A Donald Trump presidency wouldn’t be the blow to U.S. business that some fear, according to Warren Buffett, chairman and chief executive officer of Berkshire Hathaway Inc.
“If either Donald Trump or Hillary Clinton becomes president, and one of them is very likely to be, I think Berkshire will continue to do fine,” Buffett, 85, said at the company’s annual shareholders meeting Saturday in Omaha, Nebraska.
The outcome of November’s presidential election is unlikely to change the fact that the U.S. is a “remarkably attractive place in which to conduct a business,” said Buffett, who endorsed Democrat Clinton at an Omaha rally in December. U.S. companies have enjoyed “terrific” returns on equity despite a sustained period of ultra-low interest rates, he added.
Trump and Clinton are their parties’ respective front-runners in a campaign that has exposed discontent with Washington insiders, anger over global trade deals, frustration with Wall Street and furor over the growing gap between rich and poor. At the same time, each candidate’s unfavorable rating exceeds 50 percent, a historically high figure at this late stage in the primary season.

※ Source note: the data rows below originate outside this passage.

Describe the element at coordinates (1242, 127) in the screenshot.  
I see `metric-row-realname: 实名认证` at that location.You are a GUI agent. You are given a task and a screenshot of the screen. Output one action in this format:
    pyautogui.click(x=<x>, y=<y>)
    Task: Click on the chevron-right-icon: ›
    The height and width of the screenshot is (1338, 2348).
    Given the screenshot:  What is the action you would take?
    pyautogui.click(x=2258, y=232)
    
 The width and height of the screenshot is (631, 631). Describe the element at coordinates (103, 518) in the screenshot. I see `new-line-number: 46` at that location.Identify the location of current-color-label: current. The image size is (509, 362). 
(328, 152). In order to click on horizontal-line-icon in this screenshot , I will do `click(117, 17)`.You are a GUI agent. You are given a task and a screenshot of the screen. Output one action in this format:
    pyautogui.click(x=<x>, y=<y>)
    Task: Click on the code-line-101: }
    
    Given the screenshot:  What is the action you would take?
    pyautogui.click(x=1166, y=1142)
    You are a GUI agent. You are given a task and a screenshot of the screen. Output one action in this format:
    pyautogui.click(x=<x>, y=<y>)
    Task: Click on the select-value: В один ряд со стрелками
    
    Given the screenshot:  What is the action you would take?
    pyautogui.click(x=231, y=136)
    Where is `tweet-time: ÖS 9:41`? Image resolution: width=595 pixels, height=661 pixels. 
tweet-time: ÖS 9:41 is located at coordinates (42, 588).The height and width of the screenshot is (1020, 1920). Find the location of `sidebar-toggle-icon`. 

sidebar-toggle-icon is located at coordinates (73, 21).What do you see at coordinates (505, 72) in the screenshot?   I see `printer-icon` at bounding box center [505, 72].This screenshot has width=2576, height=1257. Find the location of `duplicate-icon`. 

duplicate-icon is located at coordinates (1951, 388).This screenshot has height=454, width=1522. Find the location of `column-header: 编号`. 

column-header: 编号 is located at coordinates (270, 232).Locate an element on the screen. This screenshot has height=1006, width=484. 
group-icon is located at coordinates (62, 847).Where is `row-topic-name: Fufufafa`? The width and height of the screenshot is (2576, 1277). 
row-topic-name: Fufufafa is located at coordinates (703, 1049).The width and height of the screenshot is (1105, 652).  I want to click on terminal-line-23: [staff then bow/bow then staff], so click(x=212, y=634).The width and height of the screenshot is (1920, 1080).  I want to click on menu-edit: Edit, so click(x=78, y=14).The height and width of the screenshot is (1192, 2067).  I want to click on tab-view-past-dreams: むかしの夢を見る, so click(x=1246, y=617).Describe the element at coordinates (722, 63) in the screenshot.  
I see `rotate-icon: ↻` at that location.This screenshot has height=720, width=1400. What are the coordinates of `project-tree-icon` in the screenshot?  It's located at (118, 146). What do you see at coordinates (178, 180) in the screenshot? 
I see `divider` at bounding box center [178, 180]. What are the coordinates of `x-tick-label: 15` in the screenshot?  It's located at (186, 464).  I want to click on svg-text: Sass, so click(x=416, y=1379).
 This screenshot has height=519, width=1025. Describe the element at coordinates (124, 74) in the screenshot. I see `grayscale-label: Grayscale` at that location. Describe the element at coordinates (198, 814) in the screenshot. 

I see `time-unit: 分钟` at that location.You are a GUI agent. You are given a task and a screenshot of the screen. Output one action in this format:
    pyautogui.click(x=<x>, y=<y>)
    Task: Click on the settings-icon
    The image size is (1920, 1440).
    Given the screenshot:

Buffett, who has criticized Trump in the past and scorned politicians’ pessimism about the country, looked past the current voter angst for a longer view of U.S. economic prospects.
“Twenty years from now, there’ll be far more output per capita in the United States in real terms than there is now. In 50 years, it’ll be far more,” Buffett said. “No presidential candidate or president is going to end that. They can shape it in ways that are good or bad, but they can’t end it.”
Asked how a Trump presidency might affect Berkshire’s business, Buffett replied, “That won’t be the main problem.” He didn’t elaborate.
The son of a former Republican congressman, Buffett is courted by Democratic politicians who seek to benefit from his credibility among the economic elite and advocacy for the middle class and poor.
The billionaire has championed Democratic causes through his career such as abortion rights and increased taxes on the wealthy. When he threw his support behind Clinton, he praised her commitment to the less affluent, and has also helped her raise campaign funds. In his annual letter in February, Buffett said Americans shouldn’t be misled by politicians’ declarations that the nation is in decline.
“As a result of this negative drumbeat, many Americans now believe that their children will not live as well as they themselves do,” Buffett wrote at the time. “That view is dead wrong: The babies being born in America today are the luckiest crop in history.”
For years, Buffett has expressed optimism about the economic potential of the U.S. and backed up his remarks with tens of billions of dollars in investments. Most of the companies he’s acquired over the past five decades are based in the country.
The U.S. job market has emerged as a pillar of support in the world’s largest economy. New applications for unemployment benefits dropped to the lowest level in more than four decades and remained close to that level for a second week, data from the Labor Department showed this month. Corporate executives are banking on job gains to spur more consumer spending, which accounts for about 70 percent of the economy.
So far, the results have been mixed. GDP expanded at a 0.5 percent annualized pace in the first quarter, the slowest pace in two years, in part because household purchases climbed at a slower pace. Shaky global markets and oil’s tumble also hurt business investment during the period.